A Roma una mostra contro il cibo-spazzatura

Fino a metà dicembre il Margutta Veggy Food & Art di Roma ospita la mostra “Junk Food”, 12 artisti contro la grande industria del cibo (ne)fast. Sedici opere d’arte per cinque tematiche, con richiami al pop surrealista, a Pollock e all’arte sacra, contro il cibo spazzatura e contro le grandi multinazionali. Un atto di denuncia a suon di colori, pennellate, ombre e simboli iconici, contro la mercificazione e mortificazione del cibo. Un messaggio in arte per colpire l’industria del cibo “(ne)fast”, per raccontare la cultura del mangiare bene e di una nutrizione che parte prima dal cervello, poi dallo stomaco. La nuova mostra “Junk Food “, voluta da Tina Vannini e curata da Francesca Barbi Marinetti e Marcello Francolini, inaugurerà domani, giovedì 5 ottobre alle 19, presso gli spazi espositivi de Il Margutta Veggy Food & Art e sarà visitabile sino a metà dicembre. Ingresso gratuito.

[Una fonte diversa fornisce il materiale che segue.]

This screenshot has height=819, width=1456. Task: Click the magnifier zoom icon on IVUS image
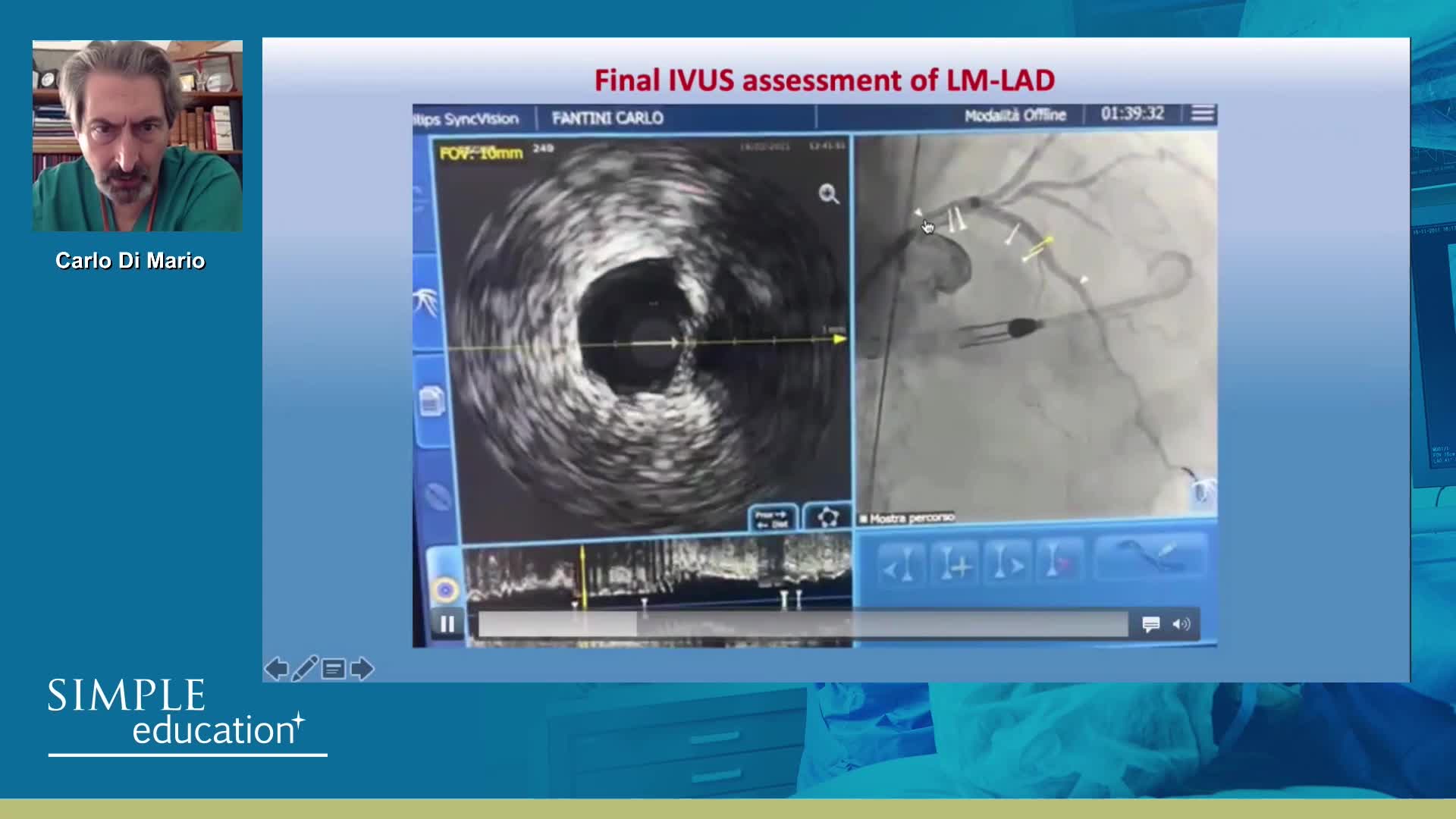tap(828, 194)
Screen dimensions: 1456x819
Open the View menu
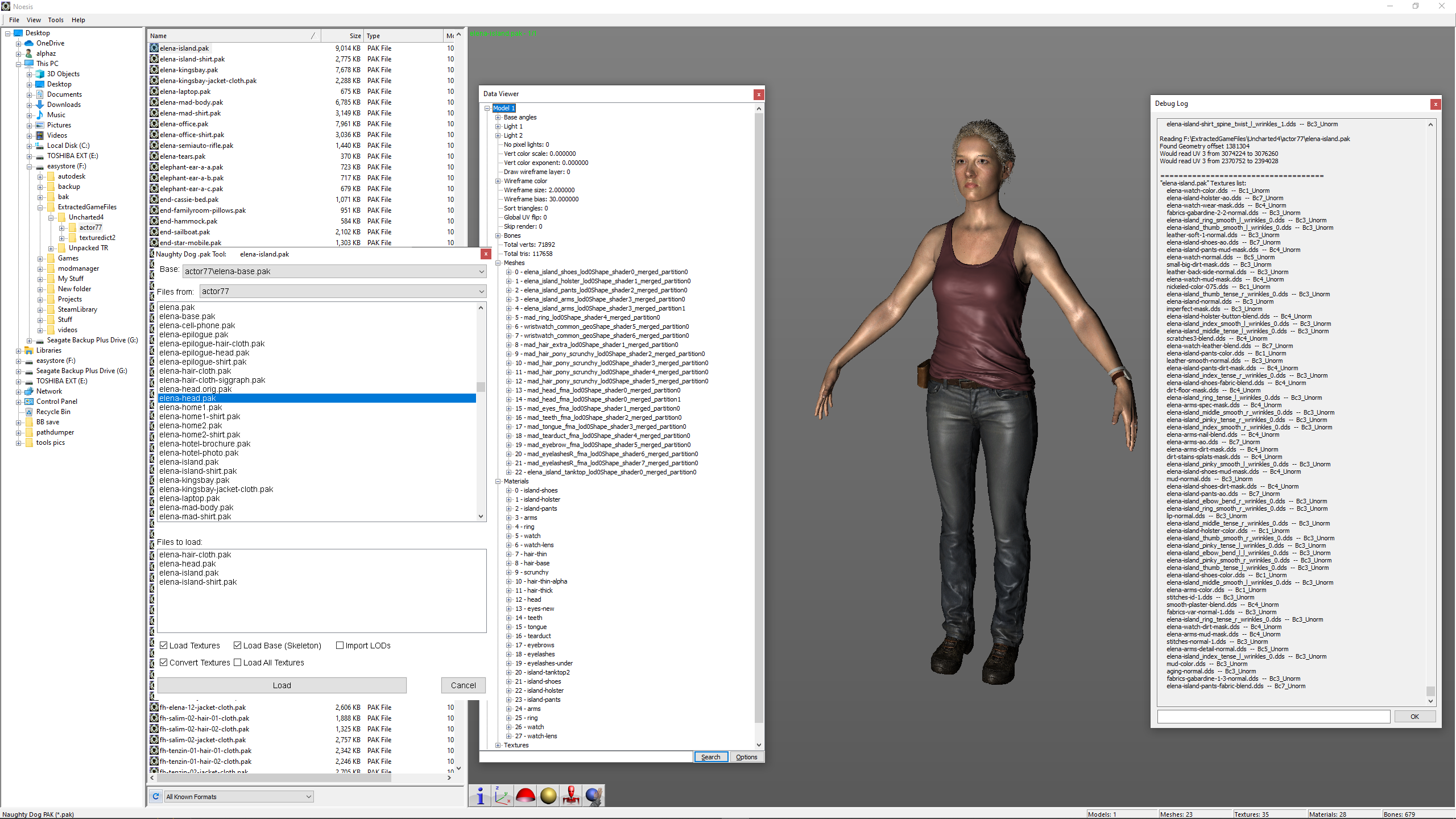click(x=34, y=20)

La mostra collettiva affronta questi temi da molteplici punti di vista attraverso la creatività sprezzante, ironica provocatoria e riflessiva di dodici artisti con sedici opere: Dorothy Bhawl, Marco Colletti, Ezia Mitolo, Moby Dick, Antonella Pagnotta, Pier The Rain, Mauro Sgarbi, Elio Varuna, Corrado Veneziano, e per courtesy della Galleria Federica Ghizzoni di Milano, Sara Baxter, Giovanni Crovetto e Romana Zambon.